=== PAGE EXTRACT ===

# Chase This! - 3 for 4 on Daytimers



## Chase This! (Jul 20, 2007)

Brett and I decided late Monday night to make a quick run out yesterday. We left at day break and were at the spot by 11am. Spent about 30 minutes (or less) "fishing" and about 3 hours fighting fish. Then headed home. Ended up 3 for 4 on 5 drops. Pulled the hooks on the 4th. The first bite was sick. Hit bottom and 15 SECONDS later we were tight. Boom!!! And the next 3 were about the same. After we landed the 3rd fish, my arm was SHOT and we headed home. 

Thanks for going, Brett. This was the first time Brett and I have got to fish together and I gotta say, he has a 6th sense for these fish. It was a real pleasure fishing with him. Till next time. Boom!!!

Brandon

Ps. All fish were caught on hand crank.


----------



## Ex Boat Capt. Carp (Jul 19, 2011)

Out and back, and got hooked up!! FISH ON!!!!!!


----------



## lasancha (May 21, 2010)

Now I'm jealous! Awesome trip!


----------



## RSN (Jul 5, 2010)

nice work guys, those look like some solid fish. good deal on releasing them.


----------



## FREON (Jun 14, 2005)

Congrats...Y'all done good.....Brink me some steaks at lunch Friday


----------



## ROBOWADER (May 22, 2004)

*Then bring them down to Sargent......*



FREON said:


> Congrats...Y'all done good.....Brink me some steaks at lunch Friday


:spineyes:


----------



## teckersley (May 25, 2004)

**** nice job. I need some help with getting a sword off the list and could use some instructions. I have gas money and elbow grease if you ever need crew.


----------



## Chase This! (Jul 20, 2007)

FREON said:


> Congrats...Y'all done good.....Brink me some steaks at lunch Friday


Dem flags be upside down.  We released all the fish.


----------



## Chase This! (Jul 20, 2007)

teckersley said:


> **** nice job. I need some help with getting a sword off the list and could use some instructions. I have gas money and elbow grease if you ever need crew.


Yes sir, happy to help. But I'd be at the Swordfish Seminar if I were you. You will learn a TON there.

Brandon


----------



## FREON (Jun 14, 2005)

Chase This! said:


> Dem flags be upside down.  We released all the fish.


 yeah, Riiiiight


----------



## saltwatersensations (Aug 30, 2004)

Awesome.


----------



## Bill Fisher (Apr 12, 2006)

boom!.....


----------



## Savage Rods (Apr 27, 2005)

sweet, great trip


----------



## lowrey04 (Jun 24, 2008)

*Sweet*

Not real sure what I was thinking going to work and not getting on that boat. Pretty work.


----------



## broadonrod (Feb 26, 2010)

FREON said:


> yeah, Riiiiight


 We released them all... Capt. Ahab
:wink:


----------



## rookie06 (Oct 1, 2005)

=== EXTRACTED INFORMATION ===

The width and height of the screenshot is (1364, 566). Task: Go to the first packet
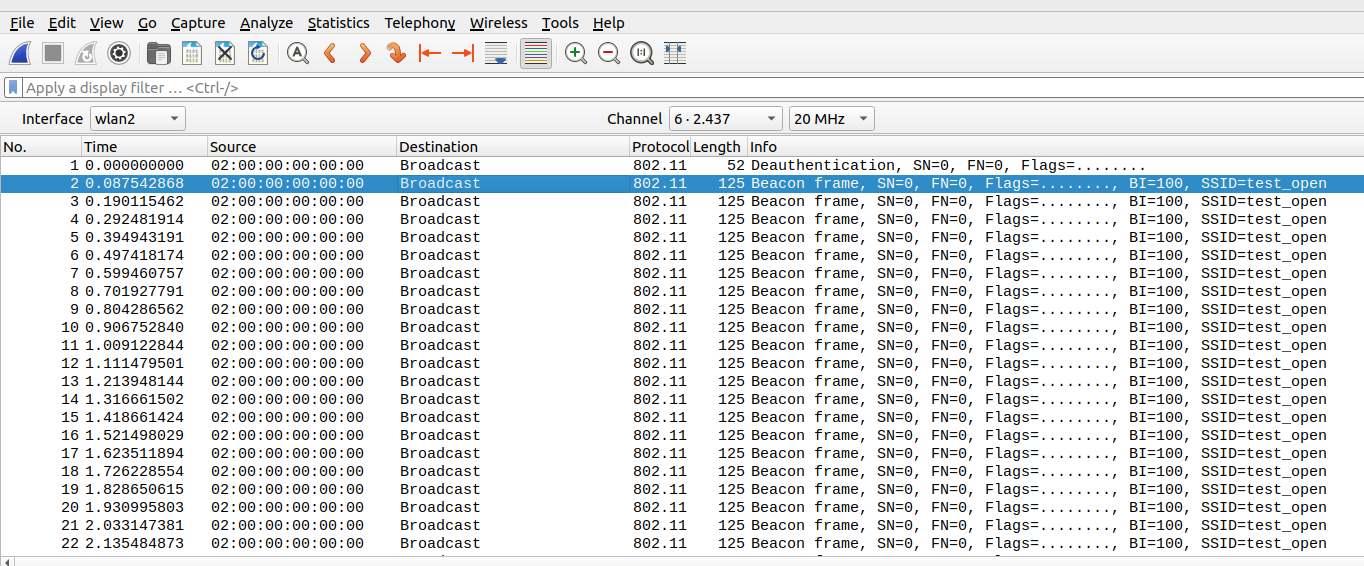pyautogui.click(x=430, y=54)
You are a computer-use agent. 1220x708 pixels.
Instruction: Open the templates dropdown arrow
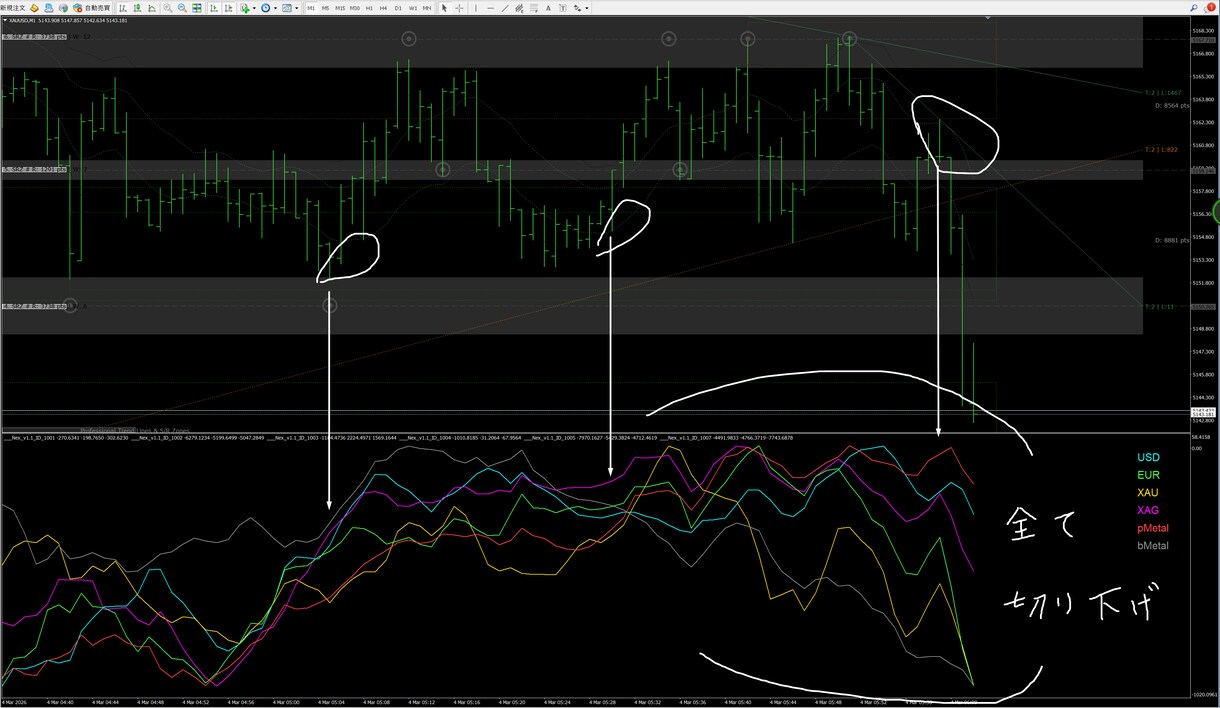tap(297, 8)
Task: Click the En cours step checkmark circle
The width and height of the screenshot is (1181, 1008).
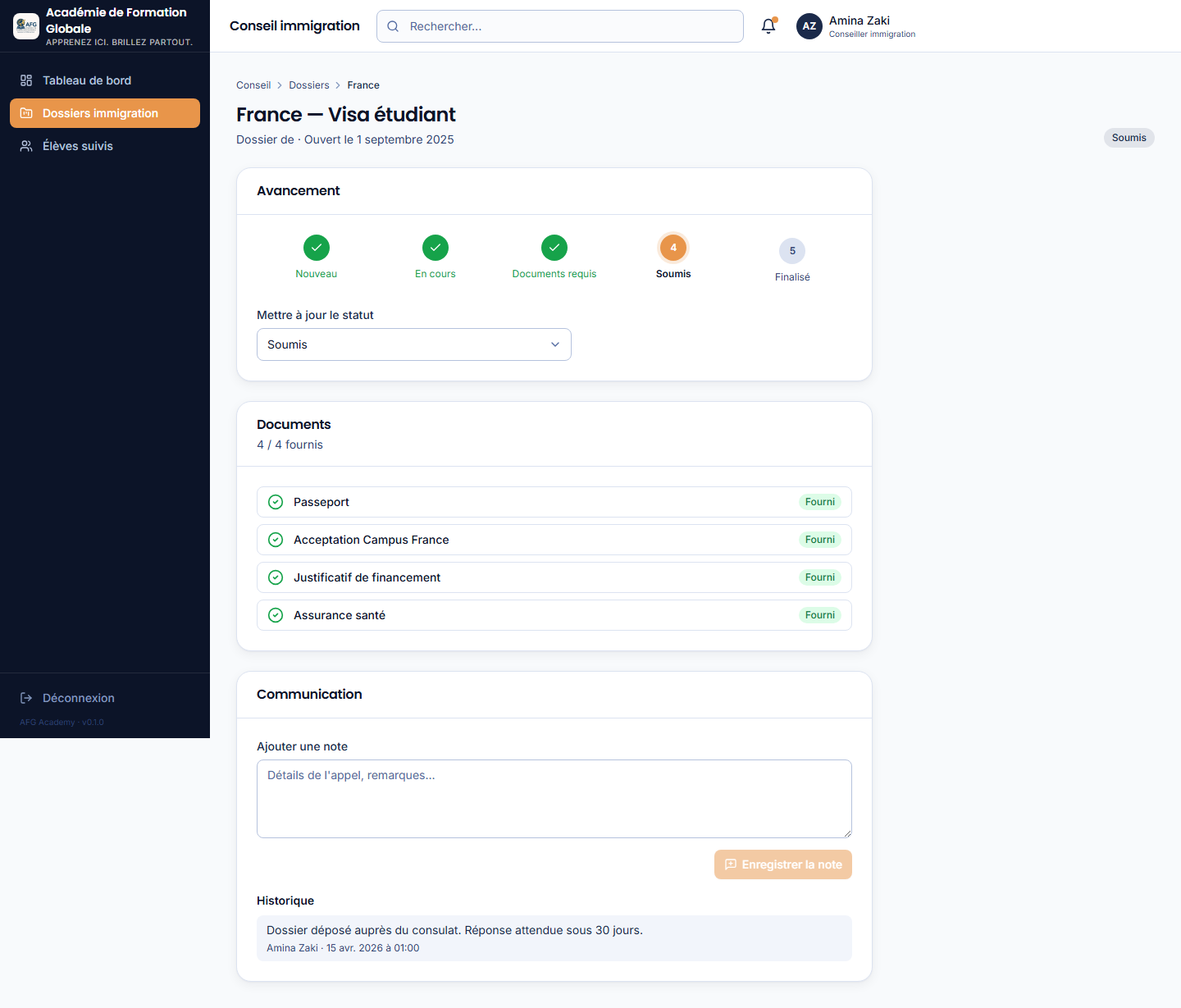Action: click(435, 248)
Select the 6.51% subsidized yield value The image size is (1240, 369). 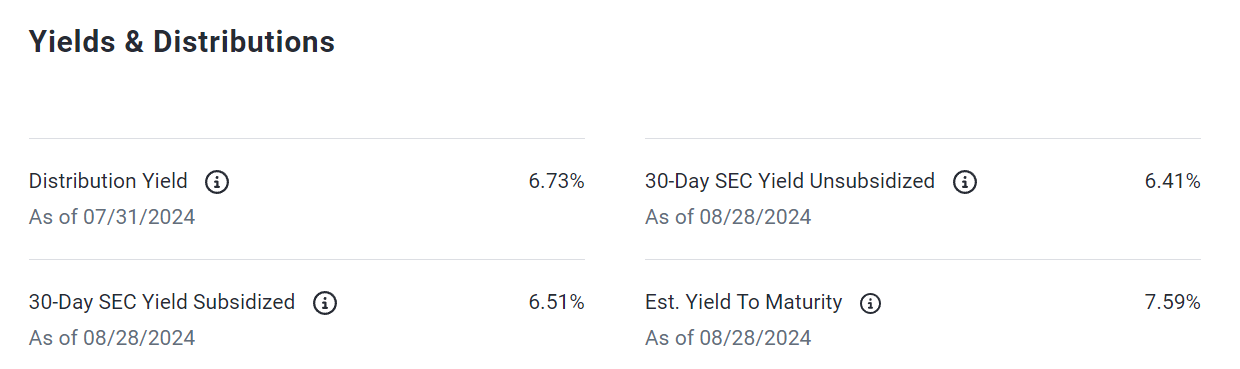(x=556, y=302)
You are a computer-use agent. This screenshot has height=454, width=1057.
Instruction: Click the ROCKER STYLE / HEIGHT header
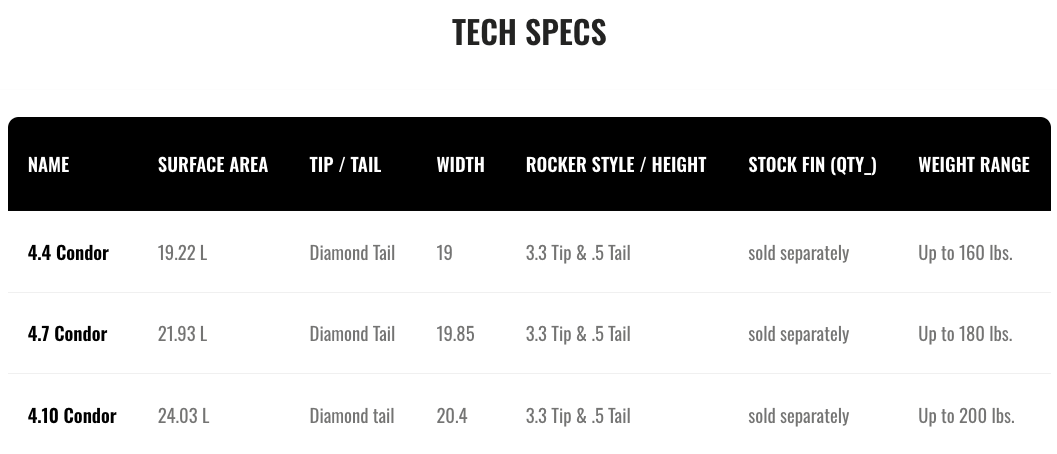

===

- THINGS TO DO
1. Answer these questions about the fishing thread:
(a) By what time were the anglers at the fishing spot?
(b) According to the postscript, how were all the fish caught?
(c) Where does Chase This! tell teckersley he would be if he were in his position?
2. Continue the fishing trip thread from its final line.

- OUTPUTS FOR THE TASKS
1.
(a) By 11am.
(b) On hand crank.
(c) At the Swordfish Seminar.

2.
Nice job B! Way to get out and back in that little window!!


----------



## mstrelectricman (Jul 10, 2009)

Very nice work Brandon and Brett.


----------



## PHINS (May 25, 2004)

Boom!


----------



## TXMKM (Feb 4, 2012)

Hard core...Nice Feesh!!


----------



## broadonrod (Feb 26, 2010)

Brandon I had a blast you are a super nice guy and a blast to fish with ... You are also an animal on the rod !!! Thanks for the ride in your fine sled my brother that is a nice machine ... And now you know what we mean when we say* GET TIGHT SUCKA !* :dance: See ya a the Seminar !!!! Capt. Ahab


----------



## aggieangler09 (Apr 11, 2009)

Way to go Guys!!! This report is seriously getting me fired up!!!!! Looks like a really great time. Way to GET TIGHT SUCKA!!!!


----------



## Bill Fisher (Apr 12, 2006)

*oops!........*

oh yeah........... almost fergot ta tell'ya

take yoreself 5 stars outta petty-cash for this thread





































:rotfl::rotfl::rotfl::rotfl:...........


----------



## EndTuition (May 24, 2004)

Epic......as usual.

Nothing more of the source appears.